The average total weight of packaging for an Easter egg fell by just 3.8% on last year, dropping from 52.8g to 49g. But between 2008 and 2009 excessive packaging was cut by 36%, from 82.6g to 52.8g.
Ms Swinson said packaging regulations, which require producers to limit the volume and weight of packaging to the “minimum amount necessary”, were in most cases still not being met.
“Manufacturers such as Guylian and Lindt have a long way to go before meeting these requirements,” she said. “The fact that Cadbury and others sell millions of eggs and other Easter confectionery with only foil wrapping clearly demonstrates that the giant boxes produced by Guylian and Lindt are not the minimum necessary at all.”

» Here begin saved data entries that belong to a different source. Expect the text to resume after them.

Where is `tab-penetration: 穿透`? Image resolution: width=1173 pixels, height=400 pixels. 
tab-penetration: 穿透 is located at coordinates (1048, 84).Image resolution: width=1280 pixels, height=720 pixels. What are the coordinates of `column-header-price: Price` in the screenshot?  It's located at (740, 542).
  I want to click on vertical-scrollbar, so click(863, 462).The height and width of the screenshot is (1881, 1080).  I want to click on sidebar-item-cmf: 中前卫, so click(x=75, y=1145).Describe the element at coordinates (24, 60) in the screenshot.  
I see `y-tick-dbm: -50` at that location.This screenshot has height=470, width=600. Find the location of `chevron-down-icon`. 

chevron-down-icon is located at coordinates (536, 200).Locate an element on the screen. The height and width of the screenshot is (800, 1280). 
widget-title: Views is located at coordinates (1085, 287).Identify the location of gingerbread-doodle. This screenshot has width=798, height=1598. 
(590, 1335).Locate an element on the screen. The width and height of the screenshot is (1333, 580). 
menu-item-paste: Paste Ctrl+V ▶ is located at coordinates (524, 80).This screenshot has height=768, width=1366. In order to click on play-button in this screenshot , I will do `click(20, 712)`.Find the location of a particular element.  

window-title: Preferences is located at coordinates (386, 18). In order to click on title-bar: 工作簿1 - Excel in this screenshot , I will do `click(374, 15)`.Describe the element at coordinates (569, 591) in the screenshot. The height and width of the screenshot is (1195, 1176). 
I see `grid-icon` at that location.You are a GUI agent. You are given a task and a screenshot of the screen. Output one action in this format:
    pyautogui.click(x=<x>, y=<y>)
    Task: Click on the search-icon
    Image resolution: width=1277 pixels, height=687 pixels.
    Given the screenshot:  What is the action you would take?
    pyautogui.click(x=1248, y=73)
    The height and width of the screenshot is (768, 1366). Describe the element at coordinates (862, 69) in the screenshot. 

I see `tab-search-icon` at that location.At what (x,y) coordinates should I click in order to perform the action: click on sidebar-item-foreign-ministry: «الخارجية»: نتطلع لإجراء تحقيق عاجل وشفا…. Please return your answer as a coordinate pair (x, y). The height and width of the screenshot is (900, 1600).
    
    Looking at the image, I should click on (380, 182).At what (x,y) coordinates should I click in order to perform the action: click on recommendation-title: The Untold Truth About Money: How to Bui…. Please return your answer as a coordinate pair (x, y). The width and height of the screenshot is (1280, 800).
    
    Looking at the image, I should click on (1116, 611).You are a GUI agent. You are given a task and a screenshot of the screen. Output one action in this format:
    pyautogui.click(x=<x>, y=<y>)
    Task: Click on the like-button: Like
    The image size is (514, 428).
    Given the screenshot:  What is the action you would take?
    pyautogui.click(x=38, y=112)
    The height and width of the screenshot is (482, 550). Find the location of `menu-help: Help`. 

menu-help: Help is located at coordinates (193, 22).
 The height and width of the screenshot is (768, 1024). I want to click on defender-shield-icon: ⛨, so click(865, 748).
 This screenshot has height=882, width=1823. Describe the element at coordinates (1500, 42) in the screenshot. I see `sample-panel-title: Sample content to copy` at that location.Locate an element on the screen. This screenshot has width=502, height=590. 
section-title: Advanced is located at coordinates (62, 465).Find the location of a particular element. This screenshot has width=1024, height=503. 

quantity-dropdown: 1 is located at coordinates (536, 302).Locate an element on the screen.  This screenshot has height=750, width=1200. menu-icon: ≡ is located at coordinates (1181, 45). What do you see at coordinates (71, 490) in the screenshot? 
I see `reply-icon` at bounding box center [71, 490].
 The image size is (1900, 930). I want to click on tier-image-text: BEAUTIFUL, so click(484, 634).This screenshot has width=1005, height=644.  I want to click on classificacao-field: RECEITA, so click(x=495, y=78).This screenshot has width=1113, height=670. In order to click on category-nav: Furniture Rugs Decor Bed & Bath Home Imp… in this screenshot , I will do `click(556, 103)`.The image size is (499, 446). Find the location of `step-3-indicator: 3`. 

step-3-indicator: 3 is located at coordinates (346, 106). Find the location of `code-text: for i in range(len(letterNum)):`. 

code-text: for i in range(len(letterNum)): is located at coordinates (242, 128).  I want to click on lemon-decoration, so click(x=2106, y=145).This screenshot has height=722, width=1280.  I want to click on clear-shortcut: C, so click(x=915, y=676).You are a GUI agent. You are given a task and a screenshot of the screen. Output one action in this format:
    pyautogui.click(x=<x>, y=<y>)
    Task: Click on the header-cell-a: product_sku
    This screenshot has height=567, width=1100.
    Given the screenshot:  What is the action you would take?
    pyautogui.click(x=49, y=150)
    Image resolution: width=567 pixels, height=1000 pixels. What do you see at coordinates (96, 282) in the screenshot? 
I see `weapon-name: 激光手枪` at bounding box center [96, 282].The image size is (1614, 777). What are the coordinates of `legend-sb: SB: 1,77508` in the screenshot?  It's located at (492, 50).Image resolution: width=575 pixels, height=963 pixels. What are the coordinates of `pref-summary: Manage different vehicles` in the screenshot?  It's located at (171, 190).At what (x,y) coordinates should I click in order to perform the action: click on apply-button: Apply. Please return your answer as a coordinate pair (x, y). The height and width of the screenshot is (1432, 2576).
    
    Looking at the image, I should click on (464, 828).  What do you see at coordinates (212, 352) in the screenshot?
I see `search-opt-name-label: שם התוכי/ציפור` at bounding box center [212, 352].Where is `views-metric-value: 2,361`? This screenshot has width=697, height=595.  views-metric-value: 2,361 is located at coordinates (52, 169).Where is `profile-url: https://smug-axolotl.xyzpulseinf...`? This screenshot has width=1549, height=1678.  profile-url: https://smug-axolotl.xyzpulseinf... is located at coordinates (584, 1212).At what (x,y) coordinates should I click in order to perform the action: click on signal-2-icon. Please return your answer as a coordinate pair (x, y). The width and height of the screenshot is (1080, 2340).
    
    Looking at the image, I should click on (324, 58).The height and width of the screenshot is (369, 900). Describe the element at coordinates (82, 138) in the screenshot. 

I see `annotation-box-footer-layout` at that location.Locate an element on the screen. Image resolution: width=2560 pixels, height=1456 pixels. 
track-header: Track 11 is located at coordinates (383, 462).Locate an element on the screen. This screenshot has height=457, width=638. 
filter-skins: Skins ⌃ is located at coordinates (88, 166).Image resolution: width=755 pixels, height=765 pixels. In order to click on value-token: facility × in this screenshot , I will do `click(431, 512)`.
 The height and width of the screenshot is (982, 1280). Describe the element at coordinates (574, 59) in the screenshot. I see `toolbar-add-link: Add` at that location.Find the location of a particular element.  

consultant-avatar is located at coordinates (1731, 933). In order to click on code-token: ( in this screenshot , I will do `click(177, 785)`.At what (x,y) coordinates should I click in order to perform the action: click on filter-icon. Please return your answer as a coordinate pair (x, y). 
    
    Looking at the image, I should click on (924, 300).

Ms Swinson said the Government was failing to enforce the law that requires manufacturers to use minimal packaging.
Her research revealed that Sainsbury’s had the most efficient packaging while Nestle had the only egg whose packaging was 100% widely recycled.
Meanwhile, holidaymakers hoping for chocolate bargains could find airport duty free more expensive than supermarkets. Treats such as a 400g bar of Toblerone can cost as much as £5 in duty free compared with £2 at Asda, according to analysis by the shopping comparison site mySupermarket.co.uk.
A 400g box of Cadbury Roses cost £5.50 in duty free compared with £2.69 at Sainsbury’s, and a 400g Lindor box cost £10.50 at duty free against £6 at Ocado.